Indiana Forecast Summary
The second quarter of 2014 remained sluggish with little personal income growth. However, employment growth in the state experienced its second quarter of just above national average growth. As we look beyond 2014, both employment and income are anticipated to generally parallel the nation.
This forecast used data through the second quarter 2014 for personal income data and through the third quarter for employment. Personal income data for the first quarter was revised lower by 0.9% and the new data for Q2 was weaker than our forecast by a similar amount (1.1%). Employment data was nearly on target with the last forecast – only deviating by 0.1%. These results indicate the August forecast fairly accurately estimated the state’s recent economic behavior.
During the recovery from the Great Recession, Indiana’s personal income growth rate was mostly on par or stronger than the national rate. However, for the year beginning in 2013:2, Indiana’s average personal income growth rate has lagged behind the nation’s rate each quarter. Indiana fell sharply behind the nation in 2014:1, but rebounded in the second quarter with growth of 7.6% compared to the nation’s 4.9% growth.
Since 2009 Indiana’s labor market has mostly outperformed the nation as a whole, especially during the early part of the recovery period In 2012, Indiana benefited from strong growth in manufacturing payroll employment, which pushed Indiana’s growth rate above the national levels. Indiana experienced tepid employment growth for most of 2013 compared to the U.S., but then closed the gap in the fourth quarter. In the second and third quarters of 2014, Indiana slightly outpaced the U.S. quarterly payroll growth by 0.2 and 0.3 percentage points, respectively.
We now expect income growth over the next three quarters that is slightly lower than our August forecast. However, growth remains quite strong for the entire forecast. Over the full span of the forecast period (2014:3-2017:4) Indiana is expected to have slightly stronger average annual growth rates than the U.S (4.6% versus 4.3%).

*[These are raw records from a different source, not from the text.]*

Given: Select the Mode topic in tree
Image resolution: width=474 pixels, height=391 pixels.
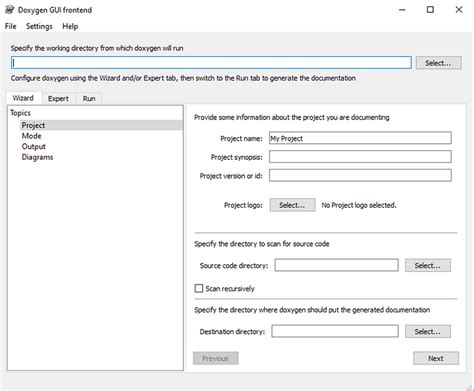Looking at the screenshot, I should (x=32, y=136).
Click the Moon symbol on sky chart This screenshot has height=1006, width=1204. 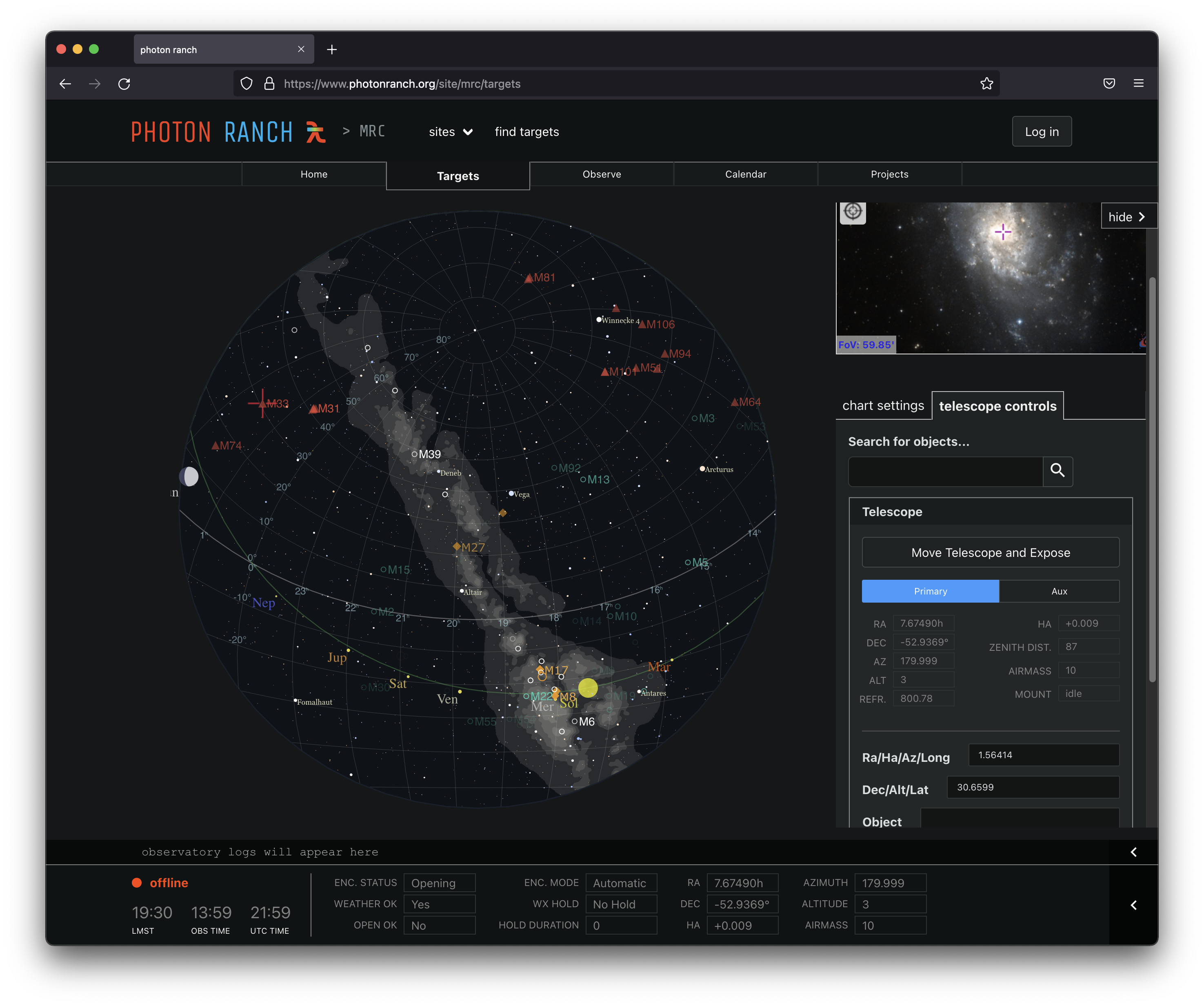point(189,476)
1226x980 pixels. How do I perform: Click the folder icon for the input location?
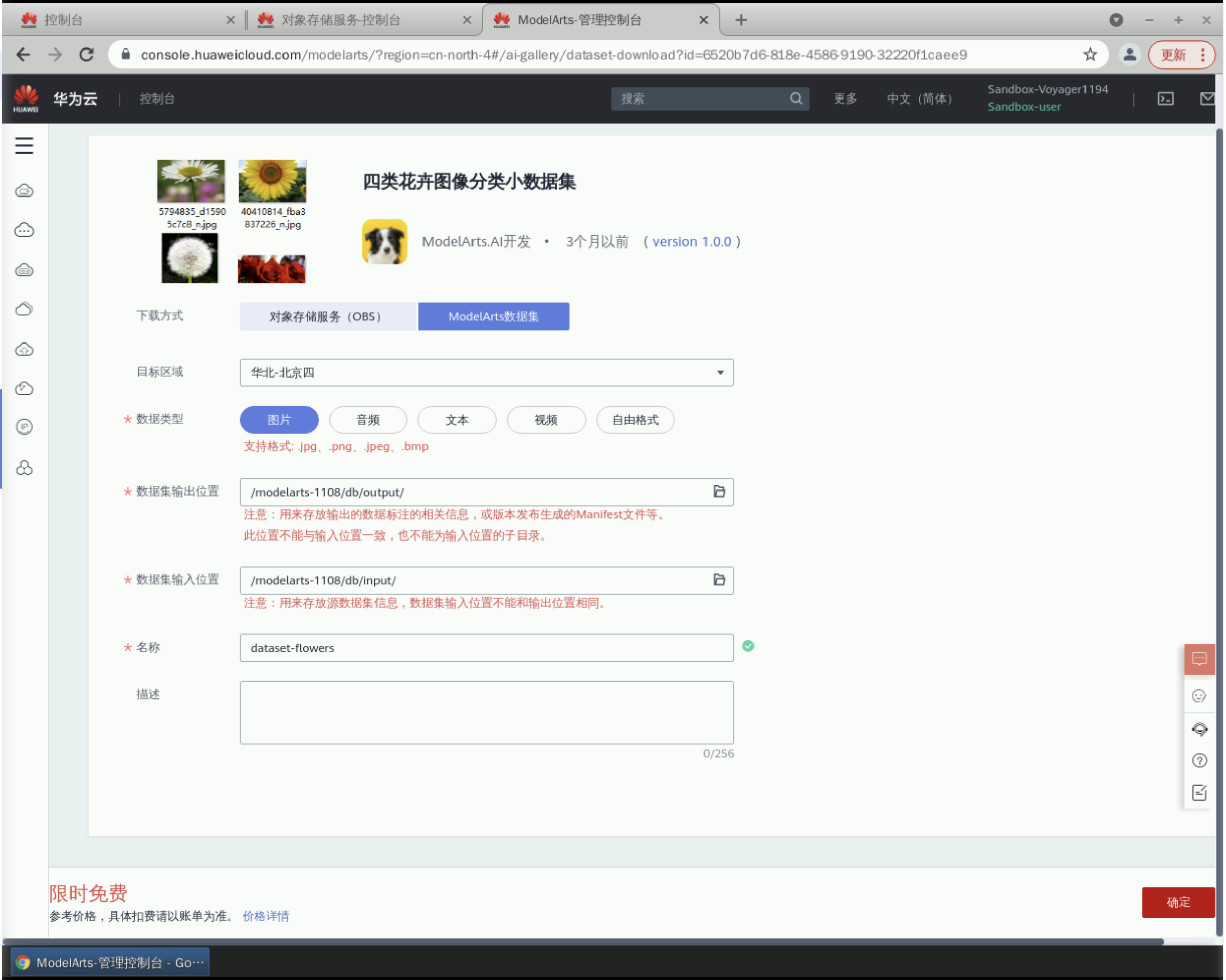[x=719, y=580]
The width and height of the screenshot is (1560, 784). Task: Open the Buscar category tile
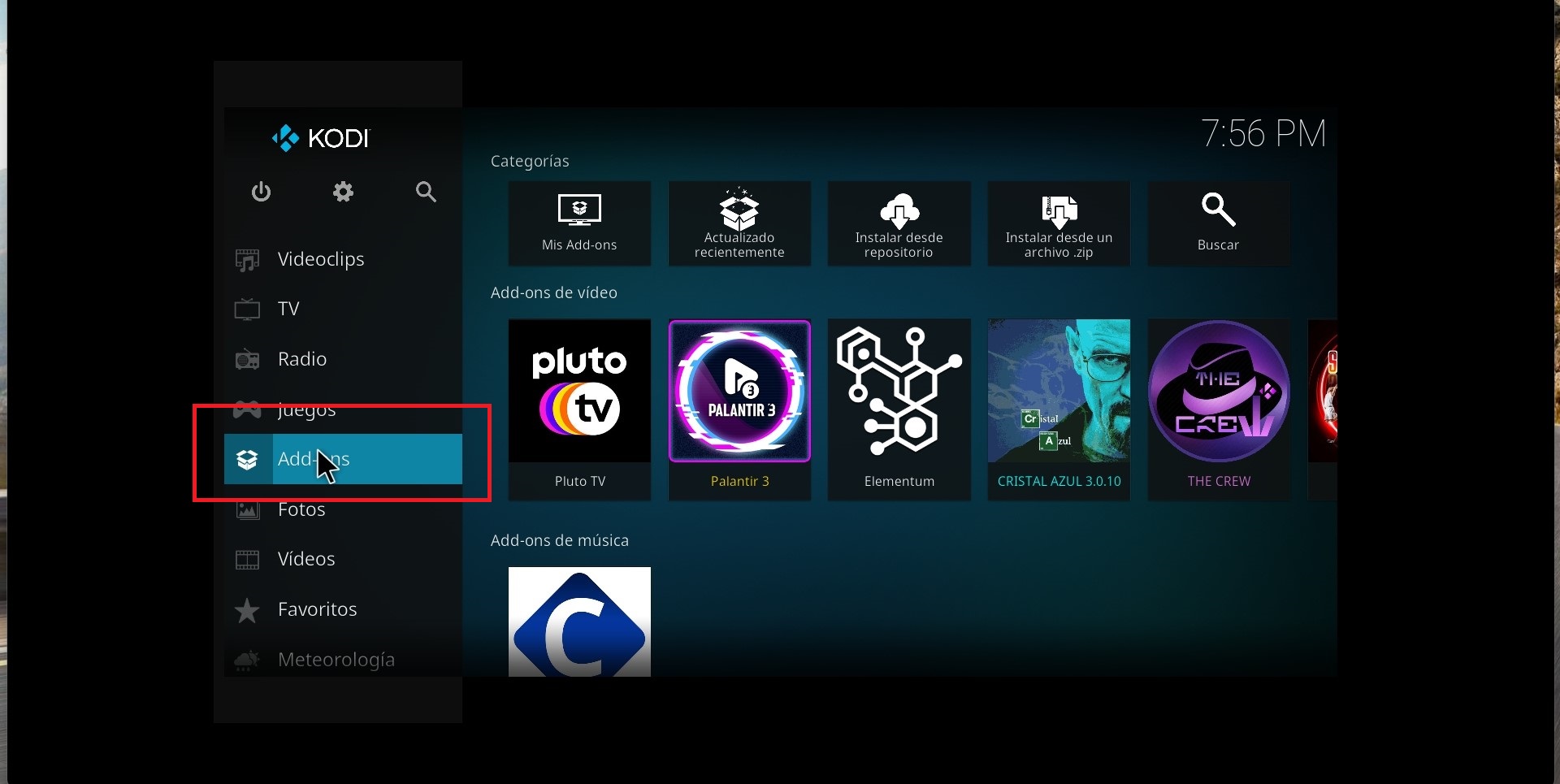point(1218,223)
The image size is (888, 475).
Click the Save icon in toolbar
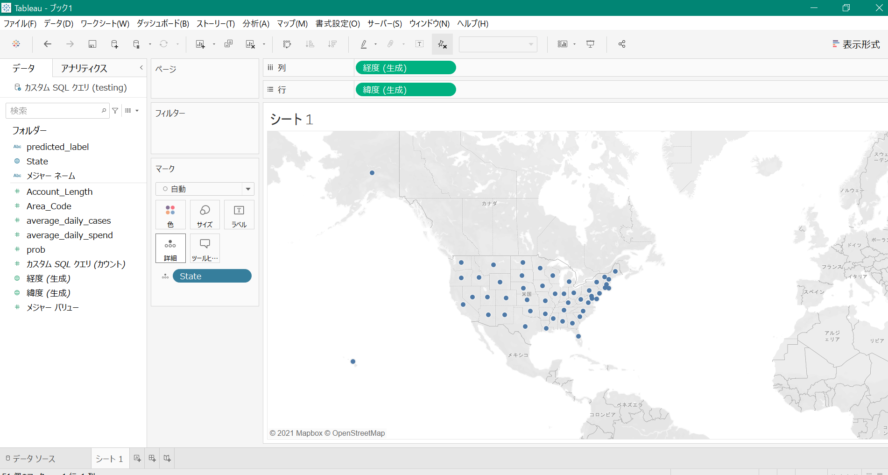click(x=92, y=44)
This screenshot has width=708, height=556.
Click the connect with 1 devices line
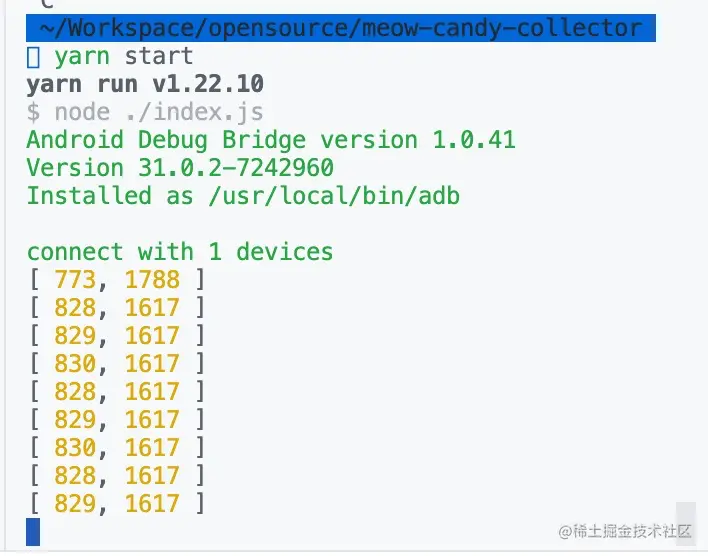tap(180, 252)

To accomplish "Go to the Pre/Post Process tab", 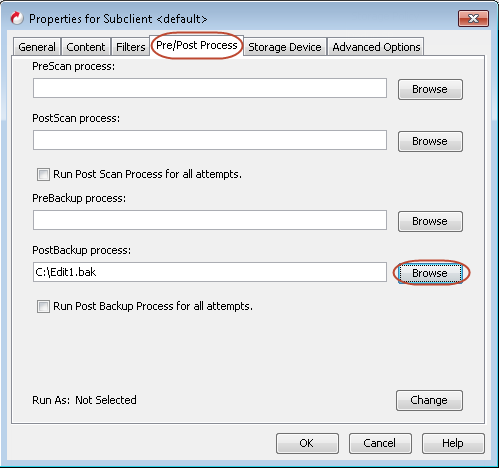I will 197,45.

After disappointing first quarter payroll employment growth, the state saw an increase of over 17,000 jobs in both the second and third quarters of 2014. The state will likely experience a third consecutive quarter of more than 17,000 jobs added in 2014:4. Over the following three years job creation slowly decelerates, but still averages 51,400 per year.
The unemployment rate has continued to drop thus far in 2014– with October recording a 5.7% rate. We expect this drop to continue throughout the forecast, down to 4.9% by the end of 2017.
Thus far in 2014, personal income growth has lagged while payroll employment growth has slightly outpaced the U.S. rate for the last two quarters. Personal income and employment growth are expected to level out in years 2015 through 2017, following a choppy 2014. Manufacturing job creation in 2015 to 2017 will not keep pace with the growth rates experienced in the past year. However, in the next year, nearly all industries are expected to have employment growth.